[[ EXERCISE INPUTS open ]]
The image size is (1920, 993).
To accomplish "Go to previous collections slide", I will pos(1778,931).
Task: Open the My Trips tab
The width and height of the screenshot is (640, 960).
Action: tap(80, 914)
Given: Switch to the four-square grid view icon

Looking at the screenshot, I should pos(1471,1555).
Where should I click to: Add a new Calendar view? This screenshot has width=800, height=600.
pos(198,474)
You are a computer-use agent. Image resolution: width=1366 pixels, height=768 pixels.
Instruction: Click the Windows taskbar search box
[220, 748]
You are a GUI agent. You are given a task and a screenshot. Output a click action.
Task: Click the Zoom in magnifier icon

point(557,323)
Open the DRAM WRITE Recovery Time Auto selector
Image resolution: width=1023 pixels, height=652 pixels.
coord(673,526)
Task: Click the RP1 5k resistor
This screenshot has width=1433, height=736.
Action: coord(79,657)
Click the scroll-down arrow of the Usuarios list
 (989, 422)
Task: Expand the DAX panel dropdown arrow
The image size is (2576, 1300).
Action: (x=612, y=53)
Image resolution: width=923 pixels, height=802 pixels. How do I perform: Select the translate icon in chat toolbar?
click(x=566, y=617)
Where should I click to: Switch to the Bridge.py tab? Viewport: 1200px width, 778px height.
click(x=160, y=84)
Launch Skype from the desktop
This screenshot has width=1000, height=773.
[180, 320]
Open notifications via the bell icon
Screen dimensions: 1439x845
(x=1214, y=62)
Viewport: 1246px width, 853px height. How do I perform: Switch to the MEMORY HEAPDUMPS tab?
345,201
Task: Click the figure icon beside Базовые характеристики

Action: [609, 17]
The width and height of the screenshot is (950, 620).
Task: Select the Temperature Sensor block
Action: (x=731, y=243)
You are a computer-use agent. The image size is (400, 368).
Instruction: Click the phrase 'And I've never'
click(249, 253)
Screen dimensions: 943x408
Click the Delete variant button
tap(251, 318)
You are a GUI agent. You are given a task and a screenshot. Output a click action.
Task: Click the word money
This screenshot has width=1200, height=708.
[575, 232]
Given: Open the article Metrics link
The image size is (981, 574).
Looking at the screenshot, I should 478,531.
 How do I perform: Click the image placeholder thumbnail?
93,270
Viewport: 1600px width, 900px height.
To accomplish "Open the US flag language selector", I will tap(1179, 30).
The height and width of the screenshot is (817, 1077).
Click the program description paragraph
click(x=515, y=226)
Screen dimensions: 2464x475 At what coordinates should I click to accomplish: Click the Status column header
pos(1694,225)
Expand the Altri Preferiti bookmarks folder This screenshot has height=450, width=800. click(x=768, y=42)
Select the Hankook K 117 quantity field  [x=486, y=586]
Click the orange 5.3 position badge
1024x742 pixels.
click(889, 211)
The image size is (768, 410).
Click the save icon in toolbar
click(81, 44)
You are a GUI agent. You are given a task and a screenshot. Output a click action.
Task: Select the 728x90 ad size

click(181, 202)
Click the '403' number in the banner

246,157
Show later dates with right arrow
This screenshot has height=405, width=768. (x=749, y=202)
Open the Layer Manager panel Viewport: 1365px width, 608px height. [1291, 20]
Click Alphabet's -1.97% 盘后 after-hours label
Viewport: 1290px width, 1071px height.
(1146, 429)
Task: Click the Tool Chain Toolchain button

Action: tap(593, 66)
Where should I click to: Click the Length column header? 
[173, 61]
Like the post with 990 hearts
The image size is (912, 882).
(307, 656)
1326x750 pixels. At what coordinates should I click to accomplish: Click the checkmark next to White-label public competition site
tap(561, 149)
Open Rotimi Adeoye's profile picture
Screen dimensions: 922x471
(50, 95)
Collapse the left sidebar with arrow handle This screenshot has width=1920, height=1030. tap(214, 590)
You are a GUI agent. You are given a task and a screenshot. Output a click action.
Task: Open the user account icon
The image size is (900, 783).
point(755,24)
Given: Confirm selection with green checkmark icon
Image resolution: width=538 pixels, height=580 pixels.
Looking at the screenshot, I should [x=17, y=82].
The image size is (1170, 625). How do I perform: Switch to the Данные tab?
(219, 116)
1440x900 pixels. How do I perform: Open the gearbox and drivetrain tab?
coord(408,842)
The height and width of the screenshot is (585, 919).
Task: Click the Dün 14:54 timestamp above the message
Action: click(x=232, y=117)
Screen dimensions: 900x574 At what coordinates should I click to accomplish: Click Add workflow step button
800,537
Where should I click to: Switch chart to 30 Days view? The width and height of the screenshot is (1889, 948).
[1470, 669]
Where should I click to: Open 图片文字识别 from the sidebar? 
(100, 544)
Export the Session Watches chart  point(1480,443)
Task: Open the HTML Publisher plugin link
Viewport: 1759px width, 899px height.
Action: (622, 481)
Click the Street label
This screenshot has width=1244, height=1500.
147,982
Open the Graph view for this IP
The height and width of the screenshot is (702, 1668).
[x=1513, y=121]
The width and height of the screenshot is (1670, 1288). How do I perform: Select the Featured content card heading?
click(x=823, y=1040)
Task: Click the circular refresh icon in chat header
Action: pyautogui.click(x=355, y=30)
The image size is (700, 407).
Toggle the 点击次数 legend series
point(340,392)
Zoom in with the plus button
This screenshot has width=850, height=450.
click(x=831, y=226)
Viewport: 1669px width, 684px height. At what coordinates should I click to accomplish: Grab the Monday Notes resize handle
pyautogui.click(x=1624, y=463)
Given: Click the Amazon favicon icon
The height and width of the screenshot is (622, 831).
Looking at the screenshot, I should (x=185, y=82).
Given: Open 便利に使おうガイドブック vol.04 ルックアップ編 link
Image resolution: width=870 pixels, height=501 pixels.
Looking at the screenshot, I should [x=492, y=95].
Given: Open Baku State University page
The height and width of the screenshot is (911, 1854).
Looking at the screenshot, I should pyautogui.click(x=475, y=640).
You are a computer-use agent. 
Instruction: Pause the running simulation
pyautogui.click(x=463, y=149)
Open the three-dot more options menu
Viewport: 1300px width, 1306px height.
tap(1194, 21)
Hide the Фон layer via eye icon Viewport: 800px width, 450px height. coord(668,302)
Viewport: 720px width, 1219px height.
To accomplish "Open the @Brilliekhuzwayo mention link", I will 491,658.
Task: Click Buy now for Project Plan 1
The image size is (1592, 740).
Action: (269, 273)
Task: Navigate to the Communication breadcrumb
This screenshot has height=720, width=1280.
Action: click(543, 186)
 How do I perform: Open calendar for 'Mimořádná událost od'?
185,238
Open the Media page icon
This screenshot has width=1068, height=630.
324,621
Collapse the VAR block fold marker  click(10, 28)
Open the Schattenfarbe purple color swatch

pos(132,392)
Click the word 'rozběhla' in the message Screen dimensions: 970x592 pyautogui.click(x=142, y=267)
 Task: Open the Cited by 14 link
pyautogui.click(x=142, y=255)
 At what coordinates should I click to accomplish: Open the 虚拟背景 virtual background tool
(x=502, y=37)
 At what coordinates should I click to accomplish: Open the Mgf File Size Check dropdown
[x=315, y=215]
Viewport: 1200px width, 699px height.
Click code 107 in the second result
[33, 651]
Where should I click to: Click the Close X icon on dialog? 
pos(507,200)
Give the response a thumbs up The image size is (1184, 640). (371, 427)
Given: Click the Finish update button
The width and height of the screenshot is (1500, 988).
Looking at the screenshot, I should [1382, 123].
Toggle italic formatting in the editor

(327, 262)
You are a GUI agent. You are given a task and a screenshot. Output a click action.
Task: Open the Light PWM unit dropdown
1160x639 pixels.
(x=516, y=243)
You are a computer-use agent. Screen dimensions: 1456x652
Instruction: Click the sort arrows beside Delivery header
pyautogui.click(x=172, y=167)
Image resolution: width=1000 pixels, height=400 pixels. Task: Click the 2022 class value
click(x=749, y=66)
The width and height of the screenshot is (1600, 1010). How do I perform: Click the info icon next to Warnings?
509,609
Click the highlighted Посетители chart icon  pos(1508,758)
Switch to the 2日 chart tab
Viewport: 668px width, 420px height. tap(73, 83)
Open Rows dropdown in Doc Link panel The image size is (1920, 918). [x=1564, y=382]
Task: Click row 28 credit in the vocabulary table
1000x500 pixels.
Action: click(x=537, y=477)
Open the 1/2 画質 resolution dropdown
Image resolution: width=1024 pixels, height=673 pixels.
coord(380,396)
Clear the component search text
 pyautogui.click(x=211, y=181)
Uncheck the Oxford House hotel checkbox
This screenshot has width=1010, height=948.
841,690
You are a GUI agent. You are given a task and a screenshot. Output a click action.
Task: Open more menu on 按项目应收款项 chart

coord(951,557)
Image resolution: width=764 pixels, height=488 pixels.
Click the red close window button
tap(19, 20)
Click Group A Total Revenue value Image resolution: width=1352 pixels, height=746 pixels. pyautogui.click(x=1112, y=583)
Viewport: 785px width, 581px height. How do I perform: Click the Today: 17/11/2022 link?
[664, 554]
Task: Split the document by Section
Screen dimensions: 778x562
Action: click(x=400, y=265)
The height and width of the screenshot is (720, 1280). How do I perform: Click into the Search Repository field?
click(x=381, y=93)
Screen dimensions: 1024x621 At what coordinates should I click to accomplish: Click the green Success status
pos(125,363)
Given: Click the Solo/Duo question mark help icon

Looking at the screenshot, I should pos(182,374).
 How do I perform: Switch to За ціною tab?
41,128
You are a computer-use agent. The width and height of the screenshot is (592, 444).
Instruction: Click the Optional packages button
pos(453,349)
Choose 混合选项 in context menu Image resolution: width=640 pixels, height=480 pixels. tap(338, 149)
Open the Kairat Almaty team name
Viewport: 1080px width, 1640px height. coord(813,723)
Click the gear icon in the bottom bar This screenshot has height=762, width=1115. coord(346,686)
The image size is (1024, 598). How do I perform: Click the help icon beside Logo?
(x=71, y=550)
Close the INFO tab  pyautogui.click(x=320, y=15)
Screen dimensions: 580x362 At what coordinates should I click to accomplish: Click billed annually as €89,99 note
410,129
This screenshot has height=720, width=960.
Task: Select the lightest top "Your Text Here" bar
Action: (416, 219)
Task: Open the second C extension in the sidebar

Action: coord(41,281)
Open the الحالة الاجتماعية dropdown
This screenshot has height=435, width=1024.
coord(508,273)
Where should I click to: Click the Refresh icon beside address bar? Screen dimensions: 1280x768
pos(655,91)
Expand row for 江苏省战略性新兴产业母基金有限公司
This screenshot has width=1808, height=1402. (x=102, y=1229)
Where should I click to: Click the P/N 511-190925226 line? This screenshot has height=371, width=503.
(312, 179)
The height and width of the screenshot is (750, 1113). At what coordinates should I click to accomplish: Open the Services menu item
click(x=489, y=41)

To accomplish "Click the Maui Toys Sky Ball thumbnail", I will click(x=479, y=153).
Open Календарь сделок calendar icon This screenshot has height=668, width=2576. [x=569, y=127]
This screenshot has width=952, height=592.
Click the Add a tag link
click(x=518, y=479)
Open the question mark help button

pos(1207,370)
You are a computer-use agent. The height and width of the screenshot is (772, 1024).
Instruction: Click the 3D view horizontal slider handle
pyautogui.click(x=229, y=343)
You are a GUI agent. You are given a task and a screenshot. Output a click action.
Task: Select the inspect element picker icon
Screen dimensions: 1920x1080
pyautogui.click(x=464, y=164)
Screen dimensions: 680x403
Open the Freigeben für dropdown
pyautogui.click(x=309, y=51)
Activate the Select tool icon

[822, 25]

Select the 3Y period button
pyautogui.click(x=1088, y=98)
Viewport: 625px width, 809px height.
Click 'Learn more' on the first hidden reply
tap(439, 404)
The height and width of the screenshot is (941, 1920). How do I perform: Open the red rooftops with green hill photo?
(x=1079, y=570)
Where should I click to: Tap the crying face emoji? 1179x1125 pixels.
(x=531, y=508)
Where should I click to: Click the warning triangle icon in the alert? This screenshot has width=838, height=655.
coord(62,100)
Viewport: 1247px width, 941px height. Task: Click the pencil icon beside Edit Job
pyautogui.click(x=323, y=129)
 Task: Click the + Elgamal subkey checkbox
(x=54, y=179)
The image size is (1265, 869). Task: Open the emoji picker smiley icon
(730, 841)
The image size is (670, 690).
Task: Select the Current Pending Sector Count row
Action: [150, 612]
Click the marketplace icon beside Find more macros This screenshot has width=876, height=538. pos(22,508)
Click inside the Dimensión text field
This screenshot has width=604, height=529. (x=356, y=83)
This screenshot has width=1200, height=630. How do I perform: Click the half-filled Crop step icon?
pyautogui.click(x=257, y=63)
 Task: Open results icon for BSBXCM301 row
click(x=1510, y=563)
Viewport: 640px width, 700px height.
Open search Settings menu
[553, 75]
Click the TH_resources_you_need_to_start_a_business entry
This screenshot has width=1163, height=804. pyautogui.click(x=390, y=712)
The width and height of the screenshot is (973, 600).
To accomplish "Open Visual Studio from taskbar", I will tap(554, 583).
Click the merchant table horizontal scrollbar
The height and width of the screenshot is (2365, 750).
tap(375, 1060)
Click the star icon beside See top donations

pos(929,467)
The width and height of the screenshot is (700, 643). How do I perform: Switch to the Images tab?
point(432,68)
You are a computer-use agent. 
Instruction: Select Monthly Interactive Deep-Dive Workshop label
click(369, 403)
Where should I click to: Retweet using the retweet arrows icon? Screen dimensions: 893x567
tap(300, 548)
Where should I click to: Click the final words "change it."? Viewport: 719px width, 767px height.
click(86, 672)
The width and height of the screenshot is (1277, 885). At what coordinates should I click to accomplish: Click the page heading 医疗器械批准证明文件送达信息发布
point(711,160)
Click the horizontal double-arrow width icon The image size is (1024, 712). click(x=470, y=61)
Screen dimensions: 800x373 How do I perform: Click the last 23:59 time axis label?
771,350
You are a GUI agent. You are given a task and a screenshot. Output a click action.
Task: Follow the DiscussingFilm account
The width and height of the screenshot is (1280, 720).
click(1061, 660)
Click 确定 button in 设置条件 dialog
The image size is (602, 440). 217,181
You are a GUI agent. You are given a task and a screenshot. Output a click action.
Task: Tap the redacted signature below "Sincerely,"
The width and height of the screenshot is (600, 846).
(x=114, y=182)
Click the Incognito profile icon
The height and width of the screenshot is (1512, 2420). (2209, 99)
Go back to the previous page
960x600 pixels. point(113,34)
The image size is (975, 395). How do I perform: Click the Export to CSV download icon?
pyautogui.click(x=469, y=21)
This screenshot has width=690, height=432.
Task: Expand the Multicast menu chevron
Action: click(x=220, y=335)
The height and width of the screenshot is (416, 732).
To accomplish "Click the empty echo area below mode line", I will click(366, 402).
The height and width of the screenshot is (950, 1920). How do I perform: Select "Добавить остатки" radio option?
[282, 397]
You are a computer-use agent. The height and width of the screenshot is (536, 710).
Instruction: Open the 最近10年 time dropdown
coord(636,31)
[[ EXERCISE INPUTS closed ]]
EXERCISE: Restate word for word the lines of the data above, starting at the line containing "Viewport: 785px width, 581px" and ending at the line containing "Choose 混合选项 in", both included, and nothing more.

ANSWER:
Viewport: 785px width, 581px height. How do I perform: Click the Today: 17/11/2022 link?
[664, 554]
Task: Split the document by Section
Screen dimensions: 778x562
Action: click(x=400, y=265)
The height and width of the screenshot is (720, 1280). How do I perform: Click into the Search Repository field?
click(x=381, y=93)
Screen dimensions: 1024x621 At what coordinates should I click to accomplish: Click the green Success status
pos(125,363)
Given: Click the Solo/Duo question mark help icon

Looking at the screenshot, I should pos(182,374).
 How do I perform: Switch to За ціною tab?
41,128
You are a computer-use agent. The width and height of the screenshot is (592, 444).
Instruction: Click the Optional packages button
pos(453,349)
Choose 混合选项 in context menu Image resolution: width=640 pixels, height=480 pixels. tap(338, 149)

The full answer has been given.